What is required
Everything from the line containing "The image size is (1415, 767)." down to the last line below should be set down exactly, and only that, without the pictures.
=== Begin Enclosure ===
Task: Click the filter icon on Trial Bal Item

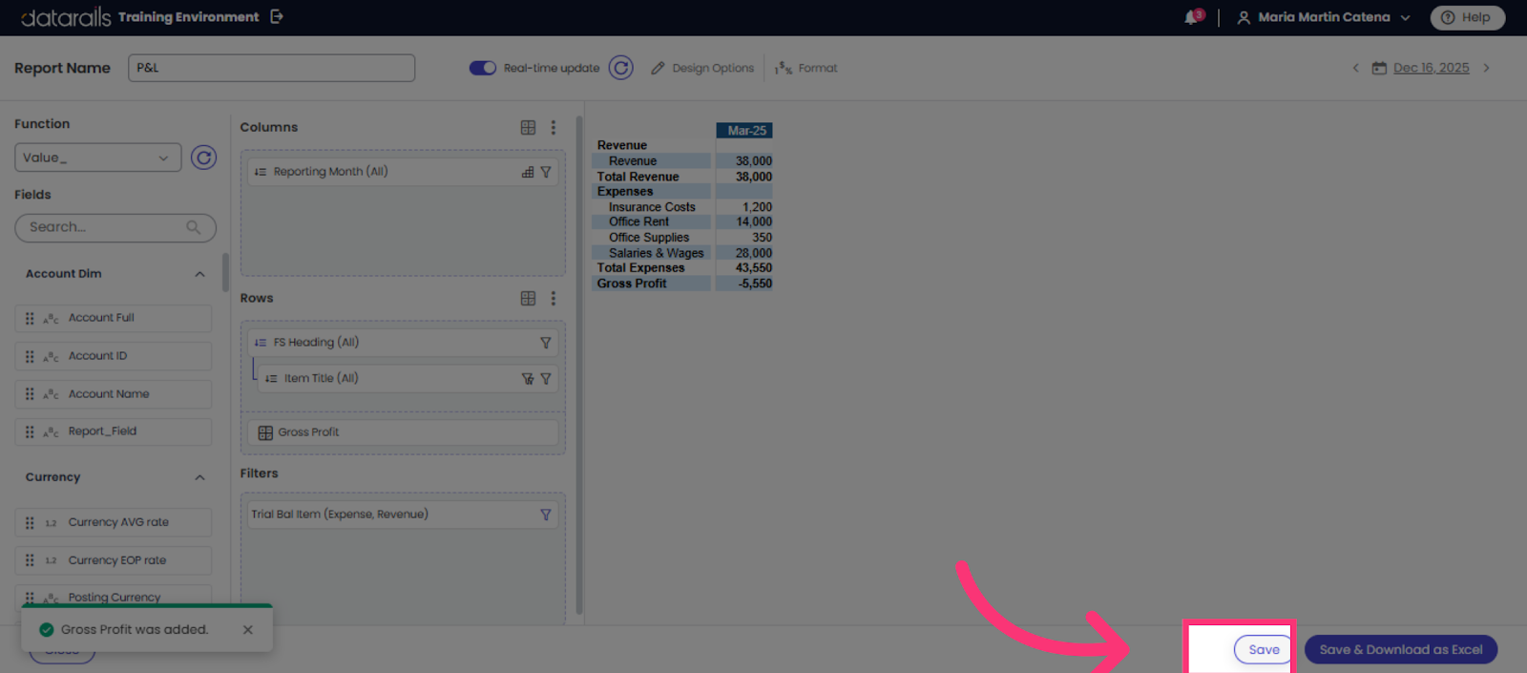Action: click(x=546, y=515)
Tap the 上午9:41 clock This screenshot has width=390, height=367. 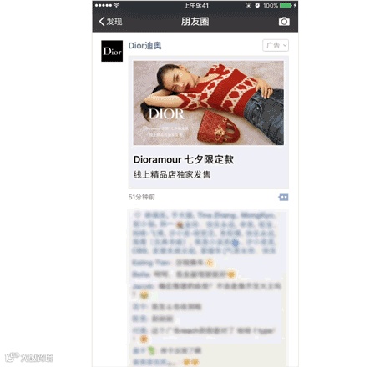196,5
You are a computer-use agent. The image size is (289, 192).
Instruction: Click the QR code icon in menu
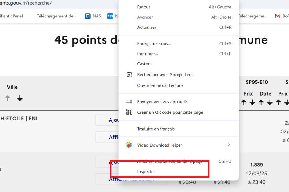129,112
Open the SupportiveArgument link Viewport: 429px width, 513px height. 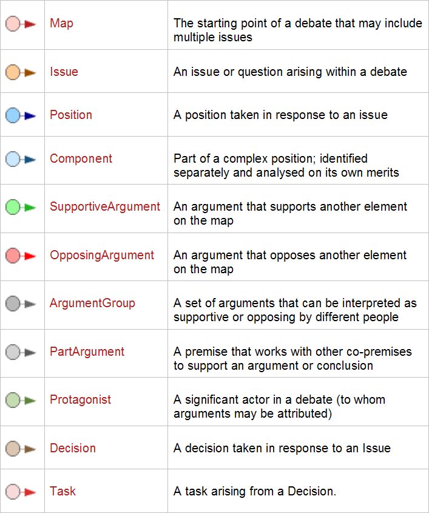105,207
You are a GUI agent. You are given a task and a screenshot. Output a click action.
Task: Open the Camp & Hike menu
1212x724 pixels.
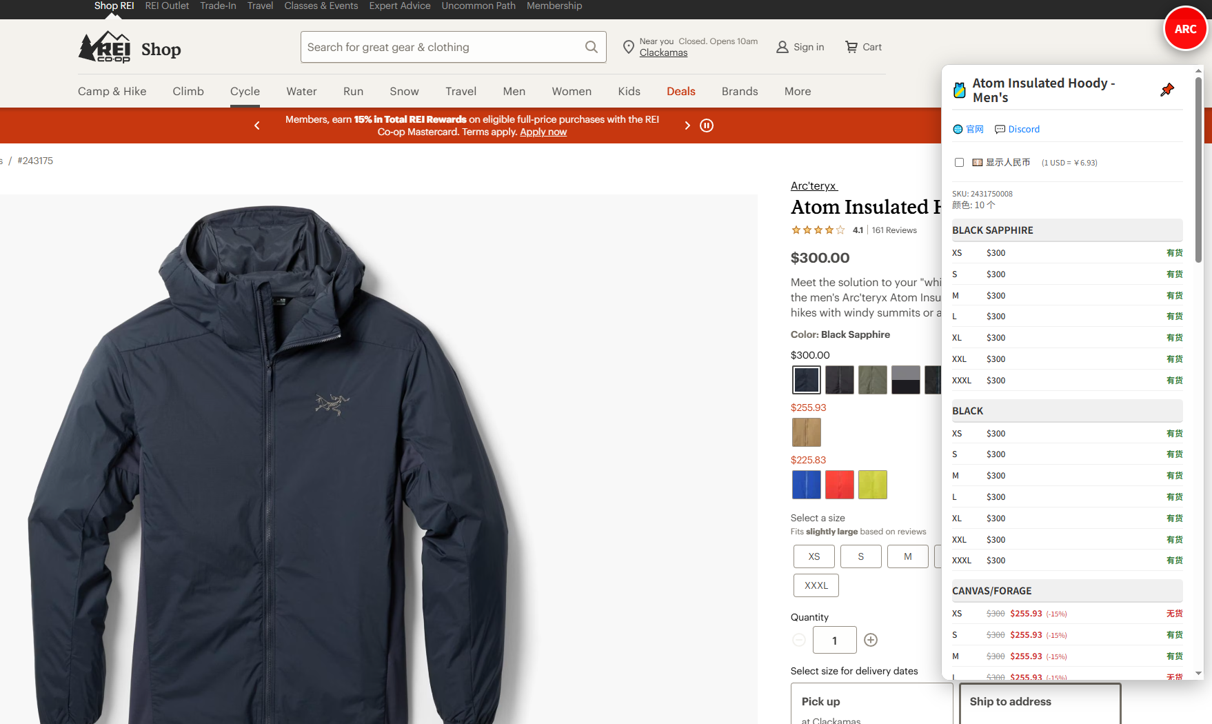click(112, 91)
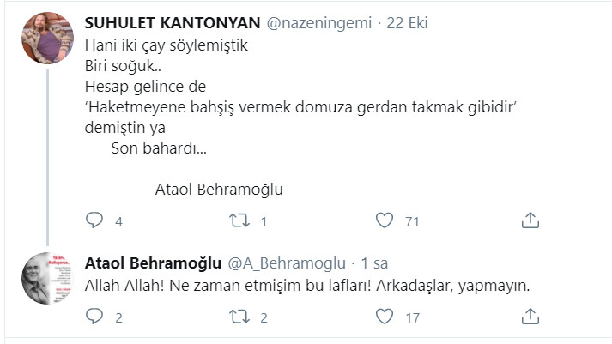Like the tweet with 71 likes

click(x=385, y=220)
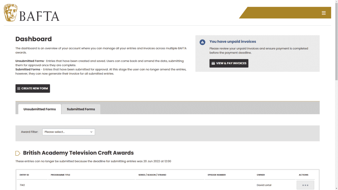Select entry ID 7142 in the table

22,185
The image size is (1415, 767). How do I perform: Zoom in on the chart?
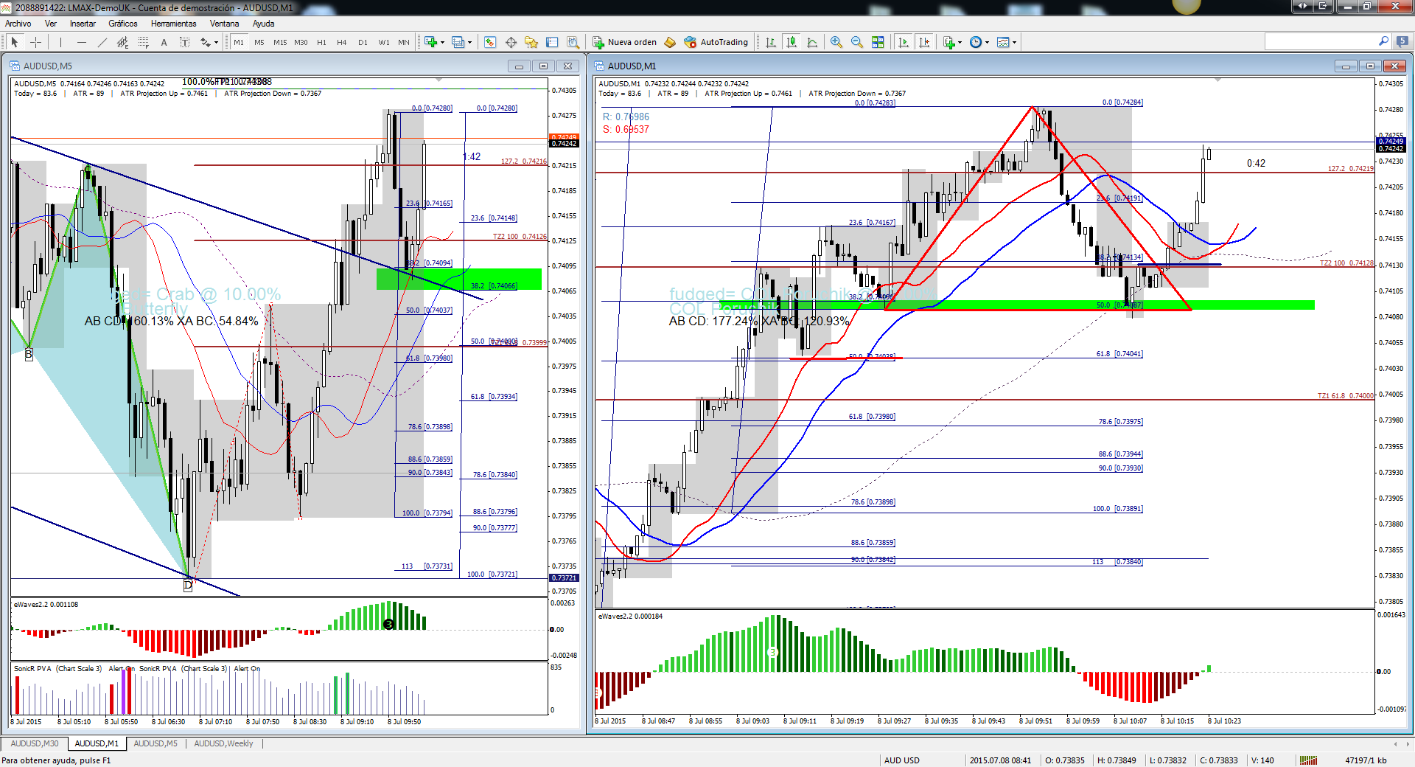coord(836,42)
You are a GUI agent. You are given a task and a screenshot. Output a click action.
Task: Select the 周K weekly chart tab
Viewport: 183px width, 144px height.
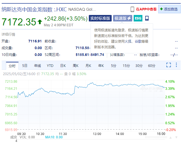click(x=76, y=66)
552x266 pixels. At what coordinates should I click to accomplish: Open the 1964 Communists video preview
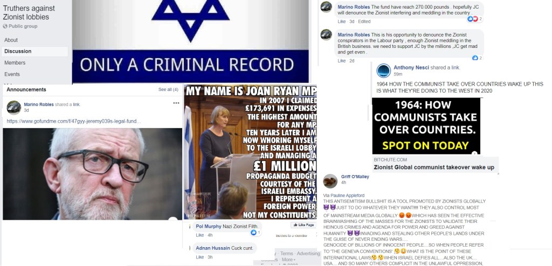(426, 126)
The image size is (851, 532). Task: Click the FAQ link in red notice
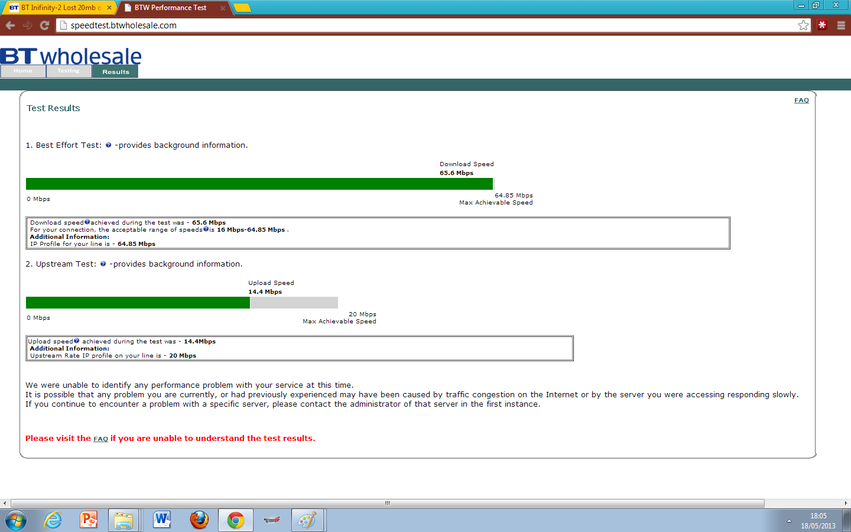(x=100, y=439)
=== End Enclosure ===
Result of this exercise
The image size is (1415, 767). How do I perform: Zoom in on the chart?
coord(836,42)
You are a GUI agent. You are given a task and a screenshot. Output a click action.
Task: Select the 周K weekly chart tab
Viewport: 183px width, 144px height.
click(x=76, y=66)
552x266 pixels. At what coordinates should I click to accomplish: Open the 1964 Communists video preview
(426, 126)
The image size is (851, 532). Task: Click the FAQ link in red notice
(x=100, y=439)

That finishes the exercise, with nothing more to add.